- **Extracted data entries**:
---*---
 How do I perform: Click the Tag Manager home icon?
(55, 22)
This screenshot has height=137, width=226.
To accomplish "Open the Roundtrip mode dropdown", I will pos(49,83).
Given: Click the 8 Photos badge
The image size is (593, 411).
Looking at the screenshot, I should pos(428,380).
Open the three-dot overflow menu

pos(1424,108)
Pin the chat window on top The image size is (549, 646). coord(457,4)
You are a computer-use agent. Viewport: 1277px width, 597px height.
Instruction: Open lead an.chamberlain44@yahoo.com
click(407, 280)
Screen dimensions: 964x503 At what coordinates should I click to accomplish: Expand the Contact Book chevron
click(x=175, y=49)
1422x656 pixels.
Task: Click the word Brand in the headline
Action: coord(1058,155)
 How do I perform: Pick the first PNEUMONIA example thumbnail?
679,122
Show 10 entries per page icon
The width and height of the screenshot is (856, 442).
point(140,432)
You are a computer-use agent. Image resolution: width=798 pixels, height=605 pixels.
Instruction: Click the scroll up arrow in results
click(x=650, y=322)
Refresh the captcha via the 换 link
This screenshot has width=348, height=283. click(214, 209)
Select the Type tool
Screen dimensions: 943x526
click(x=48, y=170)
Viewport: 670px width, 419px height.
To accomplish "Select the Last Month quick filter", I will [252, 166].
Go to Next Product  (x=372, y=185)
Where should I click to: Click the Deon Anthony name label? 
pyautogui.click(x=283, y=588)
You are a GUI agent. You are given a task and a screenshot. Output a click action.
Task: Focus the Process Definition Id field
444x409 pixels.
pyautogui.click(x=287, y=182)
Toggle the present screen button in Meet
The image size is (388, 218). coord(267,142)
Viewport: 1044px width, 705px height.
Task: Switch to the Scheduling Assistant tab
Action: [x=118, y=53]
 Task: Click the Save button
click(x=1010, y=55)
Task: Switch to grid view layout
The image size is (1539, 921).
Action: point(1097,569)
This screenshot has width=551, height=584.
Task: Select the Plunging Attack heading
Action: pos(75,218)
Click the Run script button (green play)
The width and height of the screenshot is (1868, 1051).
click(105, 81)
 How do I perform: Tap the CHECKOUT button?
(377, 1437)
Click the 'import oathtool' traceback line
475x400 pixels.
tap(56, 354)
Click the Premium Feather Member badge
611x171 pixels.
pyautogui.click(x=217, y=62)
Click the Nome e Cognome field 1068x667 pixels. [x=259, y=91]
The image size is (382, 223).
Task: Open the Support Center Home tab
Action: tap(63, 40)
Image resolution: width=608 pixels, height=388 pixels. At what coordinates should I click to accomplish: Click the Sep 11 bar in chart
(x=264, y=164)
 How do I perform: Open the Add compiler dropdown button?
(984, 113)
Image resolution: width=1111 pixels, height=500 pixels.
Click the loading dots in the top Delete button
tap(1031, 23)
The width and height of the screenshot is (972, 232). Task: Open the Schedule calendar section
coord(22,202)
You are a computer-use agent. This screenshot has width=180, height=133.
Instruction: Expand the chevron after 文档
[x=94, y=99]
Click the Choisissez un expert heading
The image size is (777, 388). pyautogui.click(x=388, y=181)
---*---
- **HOW TO COMPLETE THIS TASK**: Every line in the records above with "computer" in it adds one to the count; give that count and nothing else.

- **RESPONSE BELOW**: 3